* PROVIDED INFORMATION *
--- BEGIN ---
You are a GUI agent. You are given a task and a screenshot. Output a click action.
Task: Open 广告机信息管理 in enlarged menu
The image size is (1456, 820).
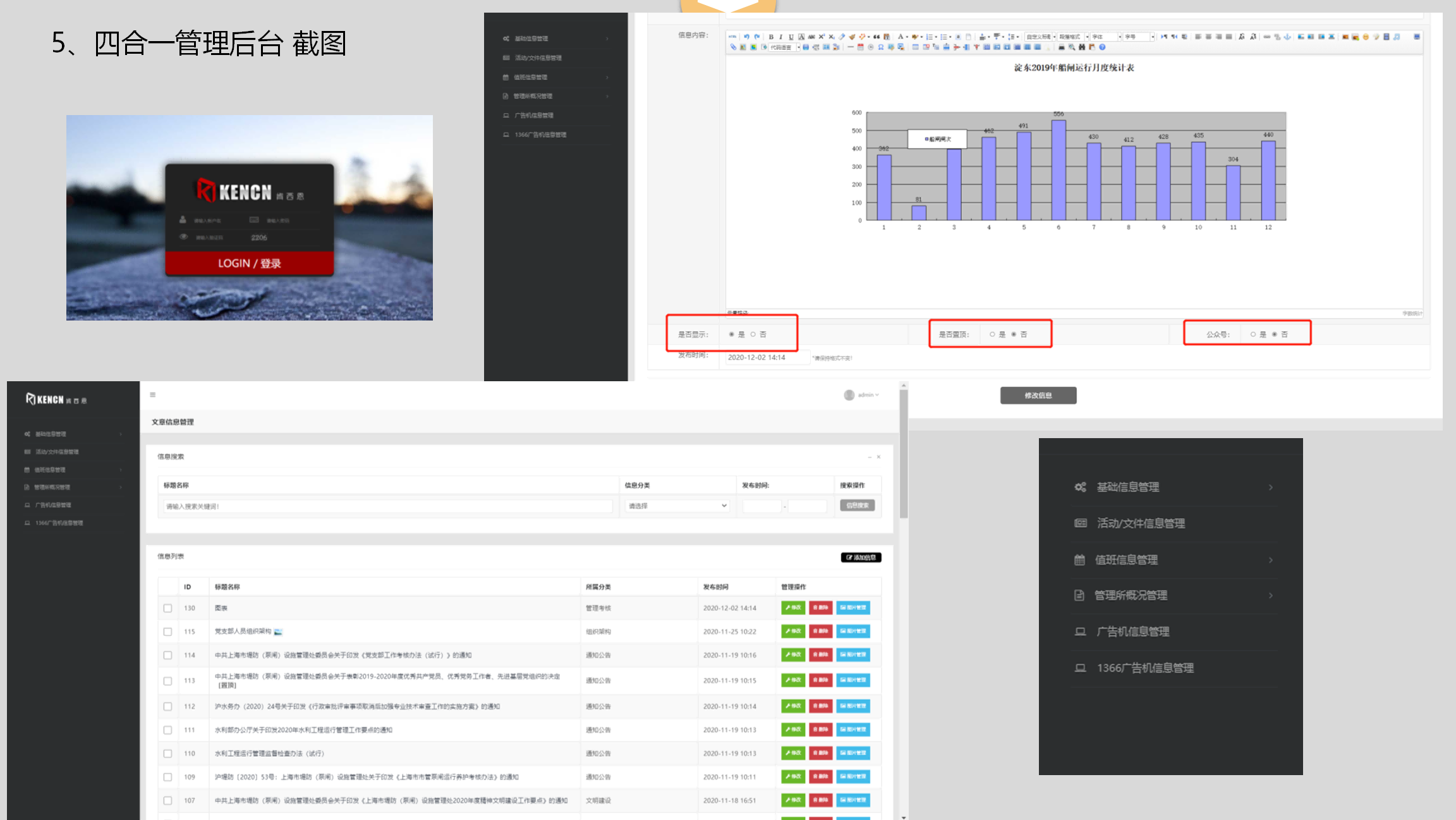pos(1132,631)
--- END ---
--- BEGIN ---
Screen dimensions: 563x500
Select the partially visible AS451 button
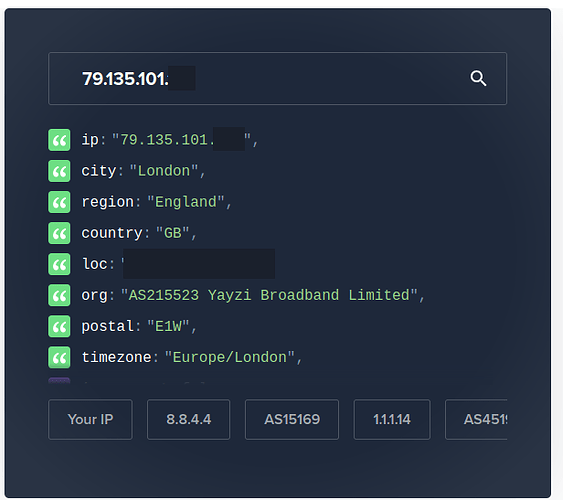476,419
--- END ---
* YOUR TASK *
Rewrite the listing above, beginning at the line that has "You are a GUI" and stopping after the line that has "pos(1132,631)", with the requests kept, every answer coordinate multiplied by 0.5 and rounded to a whole number (halves up), and all other numbers left as they are. Leave the pictures out.

* TASK ANSWER *
You are a GUI agent. You are given a task and a screenshot. Output a click action.
Task: Open 广告机信息管理 in enlarged menu
The image size is (1456, 820).
pos(566,316)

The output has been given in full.